To summarize: Relaxing struct conversions only but leaving struct type identity unchanged is sufficient to enable one kind of data conversion that is currently overly tedious, and it doesn’t require larger and more fundamental changes to the run time. The change may cause a hopefully very small set of programs, which depend on package reflect’s conversion-related API, to behave differently.

Open question

Should tags be ignored at the top-level of a struct only, or recursively all the way down? For instance, given:

type T1 struct {
	x int
	p *struct {
		name string `foo`
	}
}

type T2 struct {
	x int
	p *struct {
		name string `bar`
	}
}

var t1 T1

Should the conversion T2(t1) be legal? If tags are only ignored for the fields of T1 and T2, conversion is not permitted since the tags attached to the type of the p field are different. Alternatively, if tags are ignored recursively, conversion is permitted.

On the other hand, if the types were defined as:

type T1 struct {
	x int
	p *P1
}

type T2 struct {
	x int
	p *P2
}

where P1 and P2 are identical structs but for their tags, the conversion would not be permitted either way since the p fields have different types and thus T1 and T2 have different underlying types.

The proposal suggests to ignore tags recursively, “all the way down”. This seems to be the more sensible approach given the stated goal, which is to make it easier to convert from one struct type to another, equivalent type with different tags.

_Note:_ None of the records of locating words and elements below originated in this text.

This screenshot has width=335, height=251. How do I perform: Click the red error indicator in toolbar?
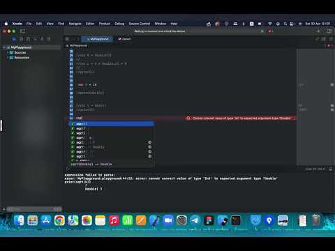pos(270,31)
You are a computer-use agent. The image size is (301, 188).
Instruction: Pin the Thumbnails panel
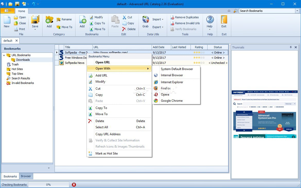(x=291, y=47)
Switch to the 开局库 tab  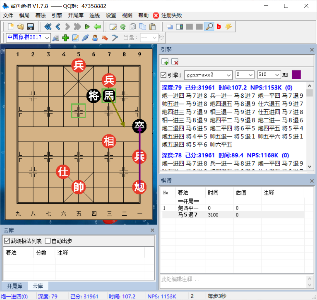point(15,286)
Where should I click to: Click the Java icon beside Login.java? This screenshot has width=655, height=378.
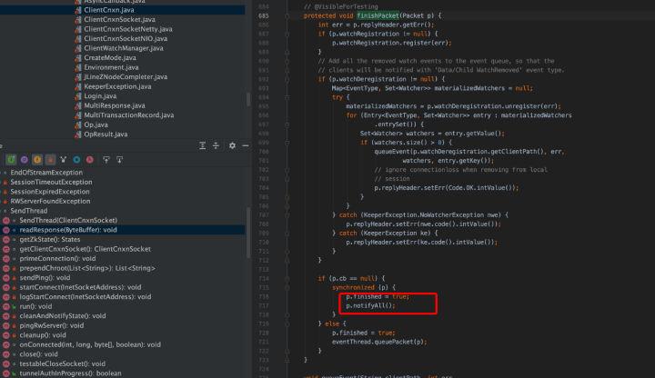tap(76, 95)
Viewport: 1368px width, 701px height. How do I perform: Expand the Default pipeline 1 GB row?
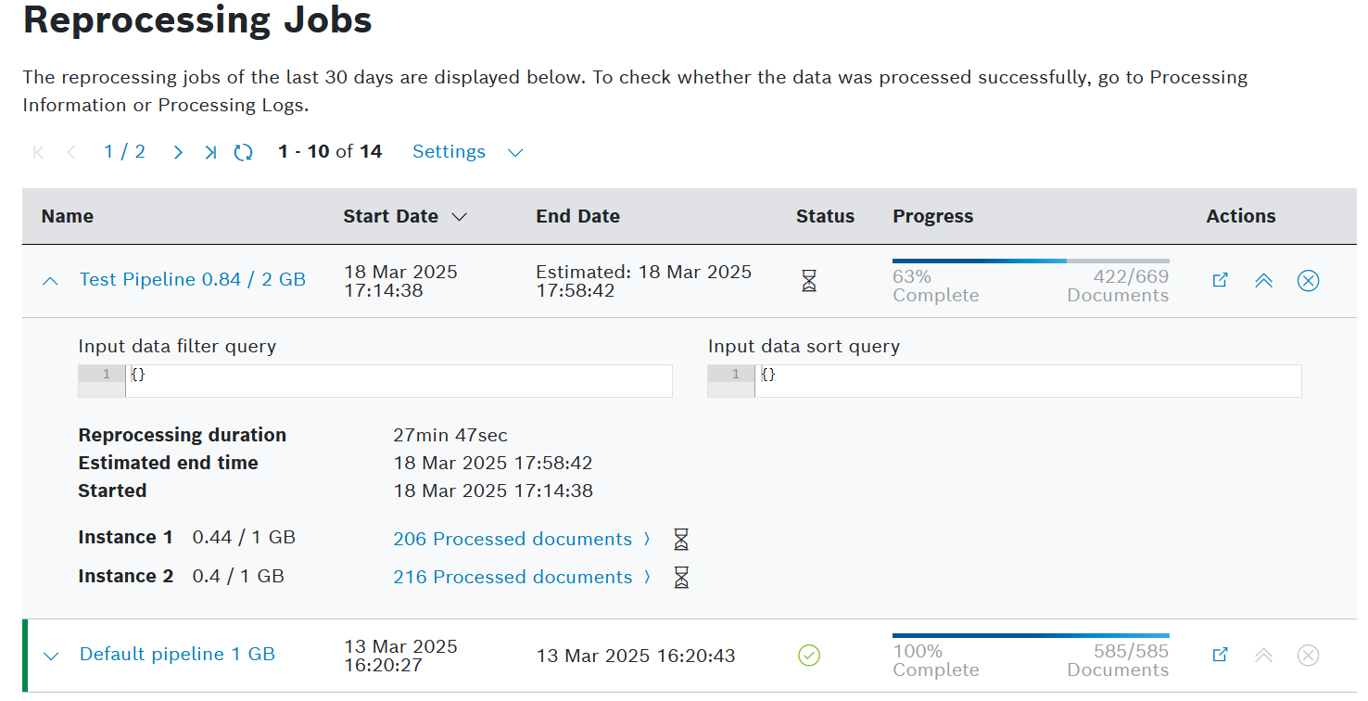[51, 656]
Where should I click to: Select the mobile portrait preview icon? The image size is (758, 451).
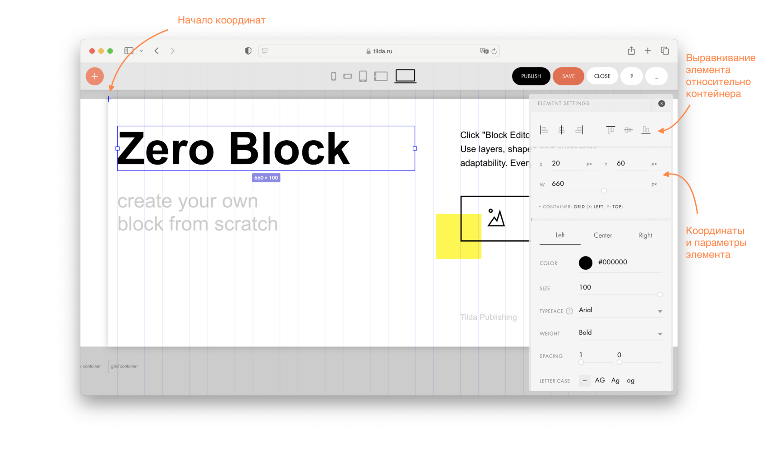click(x=334, y=76)
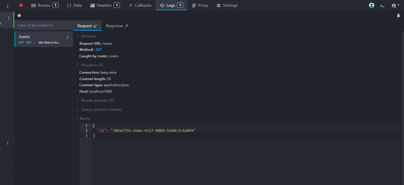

For an example where this matters, see https://play.golang.org/p/U73K50YXYk.

Furthermore, it is always possible to prevent unwanted conversions by introducing named types, but it would not be possible to enable those conversions otherwise.

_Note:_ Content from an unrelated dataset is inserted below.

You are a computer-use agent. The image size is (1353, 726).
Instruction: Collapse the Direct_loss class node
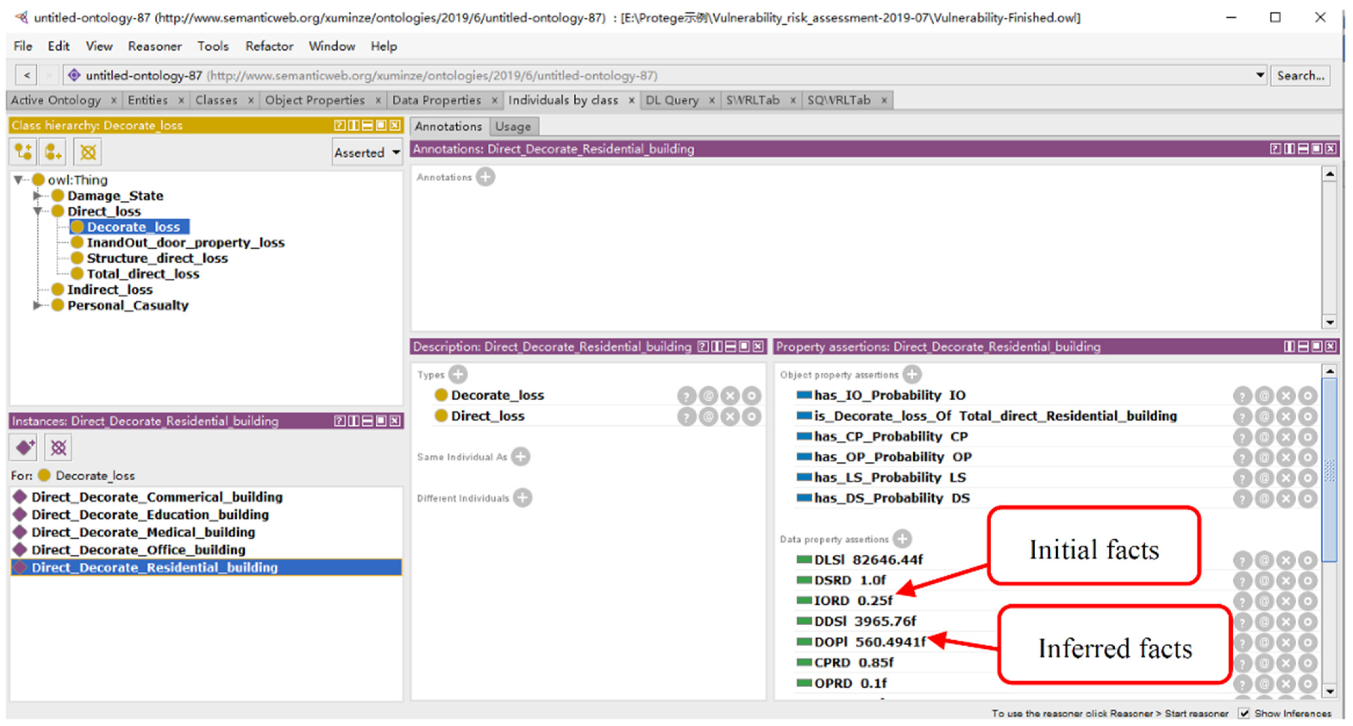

On the other hand, the current implementation of reflect.Value.Convert will make recursive ignoring of struct tags more complicated and expensive. crawshaw@golang points out that one could easily use a cache inside the reflect package if necessary for performance.

Implementation

An (almost) complete implementation is in https://golang.org/cl/24190/; with a few pieces missing for the reflect package change.

Alternatives to the language change

Even a backward-compatible language change needs to meet a high bar before it can be considered. It is not yet clear that this proposal satisfies that criteria.

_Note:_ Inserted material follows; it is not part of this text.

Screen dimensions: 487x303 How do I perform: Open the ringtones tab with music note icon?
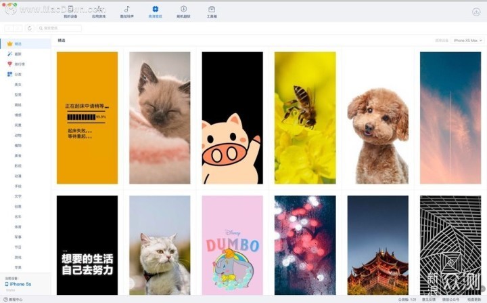pos(126,12)
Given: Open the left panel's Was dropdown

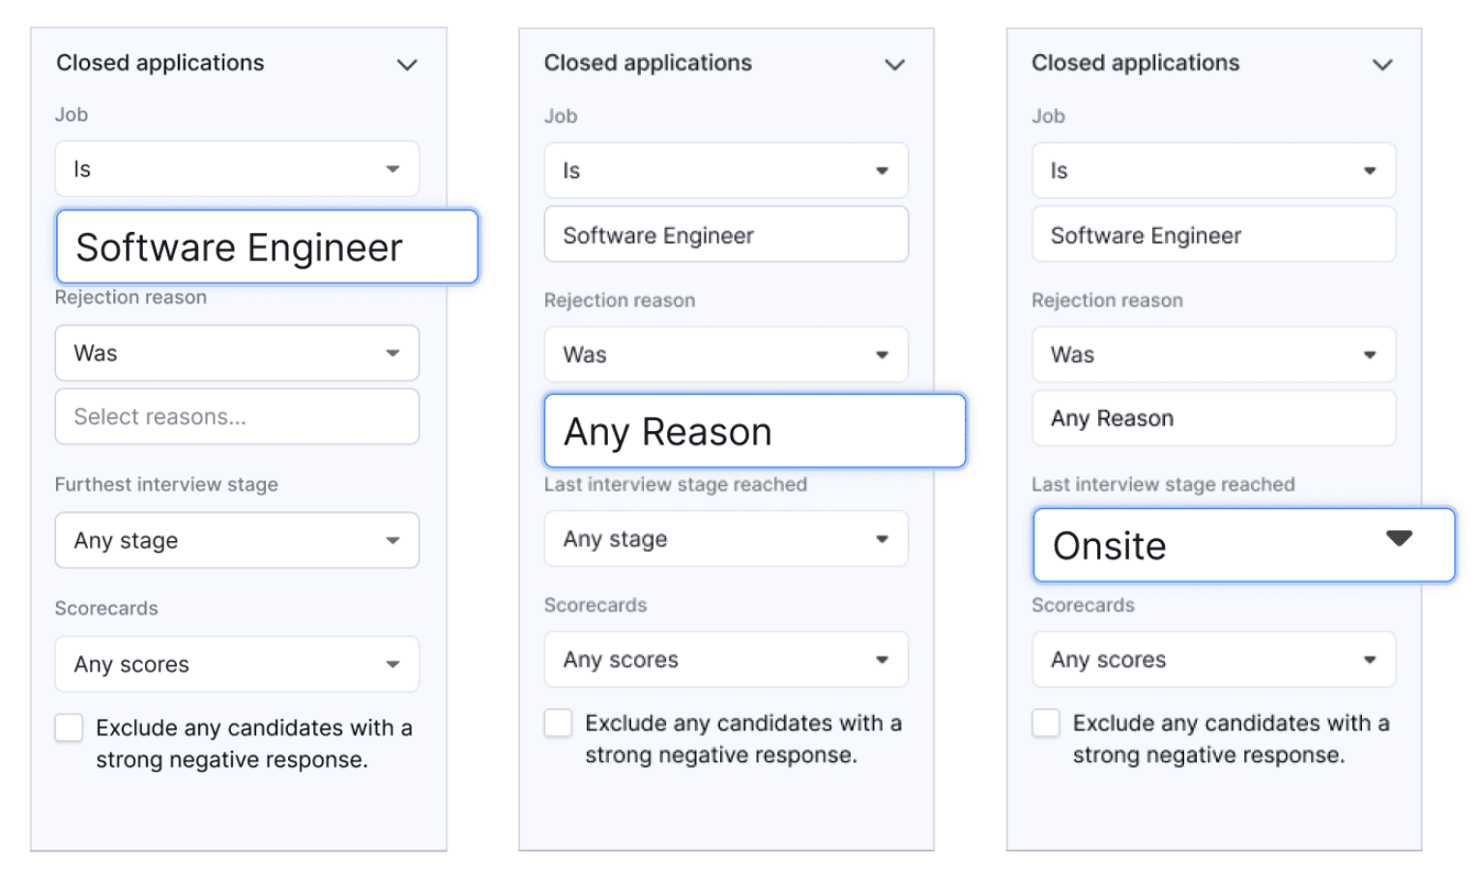Looking at the screenshot, I should (x=237, y=353).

One alternative is to do nothing. That has the advantage of not breaking anything and also doesn’t require any implementation effort on the language/library side. But it means that in some cases structs have to be explicitly converted through field-by-field assignment.

Another alternative that actually addresses the problem is to provide a library function. For instance, package reflect could provide a new function

func CopyStruct(dst, src Value, mode Mode)

which could be used to copy struct values that have identical types but for struct tags. A mode argument might be used to control deep or shallow copy, and perhaps other modalities. A deep copy (following pointers) would be a useful feature that the spec change by itself does not enable.

The cost of using a CopyStruct function instead of a direct struct conversion is the need to create two reflect.Values, invoking CopyStruct, and (inside CopyStruct) the cost to verify type identity but for tags. Copying the actual data needs to be done both in CopyStruct but also with a direct (language-based) conversion. The type verification is likely the most expensive step but identity of struct types (with tags ignored) could be cached. On the other hand, adonovan@golang points out that the added cost may not matter in significant ways since these kinds of struct copies often sit between a database request and an HTTP response.

The functional difference between the proposed spec change and a new reflect.CopyStruct function is that with CopyStruct an actual copy has to take place (as is the case now). The spec change on the other hand permits both approaches: a (copying) conversion of struct values, or pointers to different struct types that point to the same struct value via a pointer conversion. The latter may eliminate a copy of data in the first place.